The Washington Post say they have contacted the villagers who saw Bergdahl the day he deserted the military, and they don’t contradict anything our military personnel has said thus far. In fact, they say they tried to warn him not to go where he was headed, but he didn’t listen:
Until now, few details have emerged about the circumstances of Bergdahl’s disappearance from his base. But The Washington Post has reached Afghan villagers who spotted Bergdahl shortly after he slipped away from his base. To them, it’s clear something was wrong with the American. And he seemed to be deliberately heading for Taliban strongholds, they say.

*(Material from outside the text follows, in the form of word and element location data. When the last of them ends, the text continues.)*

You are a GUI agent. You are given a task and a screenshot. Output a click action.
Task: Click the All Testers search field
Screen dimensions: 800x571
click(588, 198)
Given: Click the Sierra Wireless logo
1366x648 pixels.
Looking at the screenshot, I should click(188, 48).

“It was very confusing to us. Why would he leave the base?” said Jamal, an elder in the village of Yusef Khel, about a half-mile from the American military installation. (Like many Afghans, he goes by only one name). “The people thought it was a covert agenda – maybe he was sent to the village by the U.S.”
Locals remember Bergdahl walking through the village in a haze. They later told Afghan investigators that they had warned the American that he was heading into a dangerous area.

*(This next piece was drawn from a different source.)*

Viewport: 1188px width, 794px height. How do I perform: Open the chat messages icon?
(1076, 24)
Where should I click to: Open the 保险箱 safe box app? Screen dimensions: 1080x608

“They tried to tell him not to go there, that it is dangerous. But he kept going over the mountain. The villagers tried to give him water and bread, but he didn’t take it,” said Ibrahim Manikhel, the district’s intelligence chief.
“We think he probably was high after smoking hashish,” Manikhel said. “Why would an American want to find the Taliban?”
So our military and the Afghans seem to agree. I can’t wait for the State Dept. to call the Afghans a lie as well.